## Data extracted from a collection
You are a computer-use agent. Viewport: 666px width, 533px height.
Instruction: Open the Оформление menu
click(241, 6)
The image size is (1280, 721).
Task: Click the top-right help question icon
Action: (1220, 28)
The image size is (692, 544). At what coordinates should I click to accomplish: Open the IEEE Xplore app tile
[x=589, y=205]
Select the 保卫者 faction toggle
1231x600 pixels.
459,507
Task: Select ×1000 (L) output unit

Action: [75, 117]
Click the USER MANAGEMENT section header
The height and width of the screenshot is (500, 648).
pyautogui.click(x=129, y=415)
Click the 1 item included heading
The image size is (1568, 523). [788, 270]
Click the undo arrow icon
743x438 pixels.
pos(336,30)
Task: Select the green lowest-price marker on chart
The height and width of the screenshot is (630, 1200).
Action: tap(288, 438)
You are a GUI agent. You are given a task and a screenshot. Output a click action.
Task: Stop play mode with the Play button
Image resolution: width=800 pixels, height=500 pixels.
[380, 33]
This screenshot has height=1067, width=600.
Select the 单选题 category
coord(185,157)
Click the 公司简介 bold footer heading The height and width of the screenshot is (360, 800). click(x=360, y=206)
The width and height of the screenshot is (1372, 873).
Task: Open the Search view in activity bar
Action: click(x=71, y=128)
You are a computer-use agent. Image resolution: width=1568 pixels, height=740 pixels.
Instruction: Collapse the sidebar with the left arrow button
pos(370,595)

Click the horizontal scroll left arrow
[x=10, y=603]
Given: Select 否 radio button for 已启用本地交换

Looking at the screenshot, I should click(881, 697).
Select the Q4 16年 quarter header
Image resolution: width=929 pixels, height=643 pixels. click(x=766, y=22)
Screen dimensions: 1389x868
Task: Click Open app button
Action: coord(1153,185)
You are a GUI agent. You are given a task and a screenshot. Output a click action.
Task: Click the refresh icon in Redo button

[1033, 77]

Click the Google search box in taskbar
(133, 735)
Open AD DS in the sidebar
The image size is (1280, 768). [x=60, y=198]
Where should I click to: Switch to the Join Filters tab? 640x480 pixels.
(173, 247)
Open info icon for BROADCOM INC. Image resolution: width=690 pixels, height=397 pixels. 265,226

## Description of the task
Return a copy of each line in the records above that has "computer" in it.

## Response
You are a computer-use agent. Viewport: 666px width, 533px height.
You are a computer-use agent. Image resolution: width=1568 pixels, height=740 pixels.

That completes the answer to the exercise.